Re: why allocators are not discussed here

2013-06-25 Thread cybervadim
Many garbage collectors use the same idea (and manage it 
automatically), with two or three different generations:


http://en.wikipedia.org/wiki/Garbage_collection_%28computer_science%29#Generational_GC_.28ephemeral_GC.29

Bye,
bearophile


The problem with GC is that it doesn't know which is temporary 
and which is not, so it has to traverse tree to determine that. 
Allocators in my opinion should let user specify explicitly the 
temporaries.


Re: why allocators are not discussed here

2013-06-25 Thread Adam D. Ruppe
I was just quickly skimming some criticism of C++ allocators, 
since my thought here is similar to what they do.
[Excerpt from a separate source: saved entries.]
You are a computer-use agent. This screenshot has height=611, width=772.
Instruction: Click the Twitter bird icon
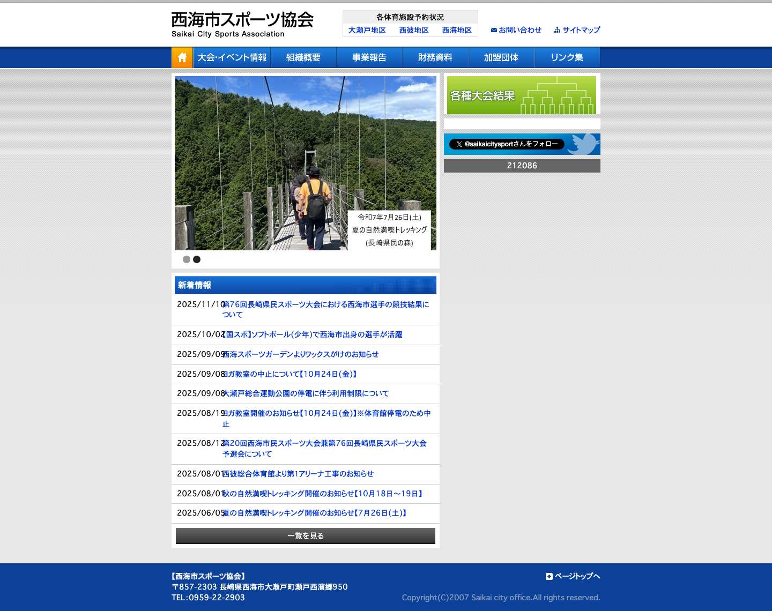coord(584,144)
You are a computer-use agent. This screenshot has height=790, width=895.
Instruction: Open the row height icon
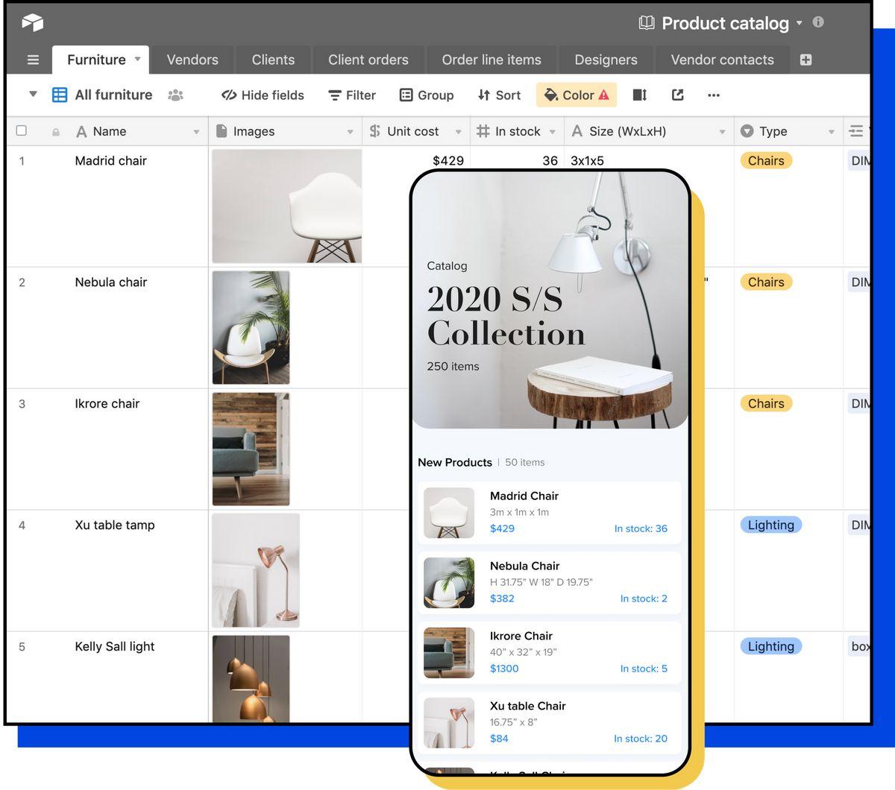[x=639, y=95]
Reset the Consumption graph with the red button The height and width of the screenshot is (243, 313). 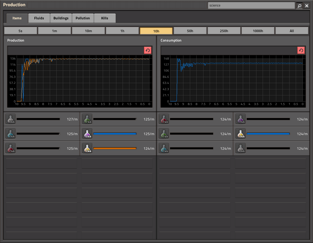301,50
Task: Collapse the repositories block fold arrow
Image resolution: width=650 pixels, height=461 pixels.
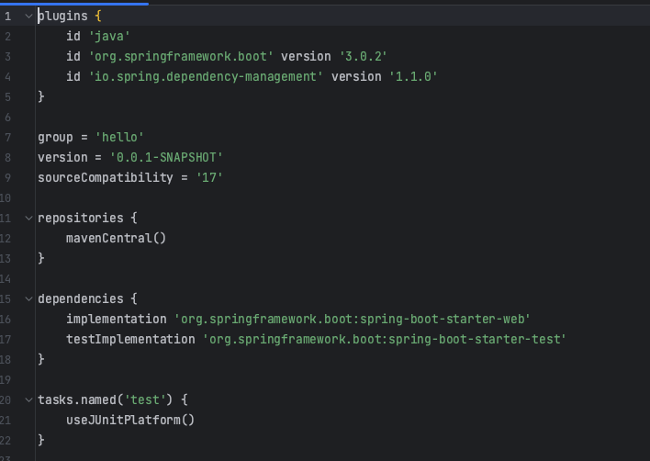Action: pos(28,218)
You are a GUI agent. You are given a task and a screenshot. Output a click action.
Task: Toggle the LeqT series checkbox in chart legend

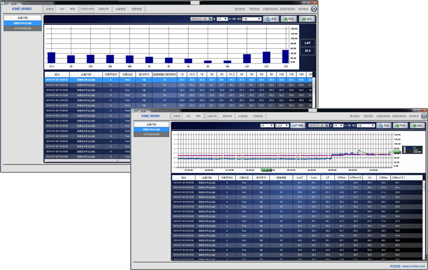(x=405, y=150)
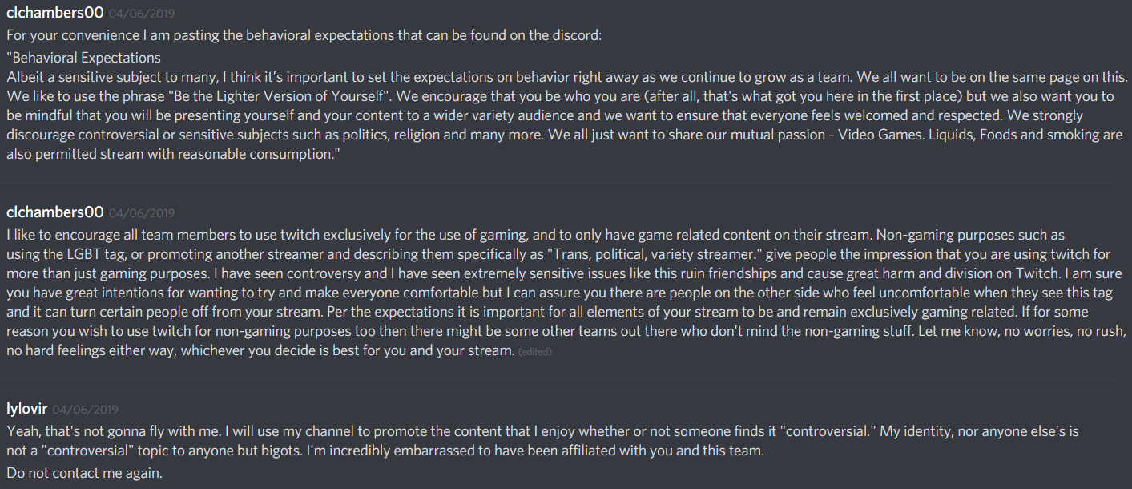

On one hand, 
maybe D can do it right by tweaking C++'s design rather than 
discarding it.


On the other hand, with all the C++ I've done, I have never 
actually used STL allocators, which could say something about me 
or could say something about them.



One thing I saw said making the differently allocated object a 
different type sucks. ...but must it? The complaint there was so 
much for just doing a function that takes a std::string. But, 
the way I'd want to do it in D is the function would take a 
char[] instead, and our special allocated type provides that via 
opSlice and/or alias this.


So you'd only have to worry about the different type if you 
intend to take ownership of the container yourself. Which we 
already kinda think about in D: if you store a char[], someone 
else could overwrite it, so we prefer to store an 
immutable(char)[] aka string. If you're given a char[] and want 
to store it, you might idup. So I don't think doing a private 
copy with some other allocation scheme is any more of a hassle.


(BTW immutable objects IMO should *always* be garbage collected, 
because part of immutability is infinite lifetime. So we might 
want to be careful with implicit conversions to immutable based 
on allocation method, which I believe we can protect through 
member functions.)



Anyway, bottom line is I don't think that criticism necessarily 
applies to D. But there's surely many others and I'm more or less 
a n00b re c++'s allocators so idk yet.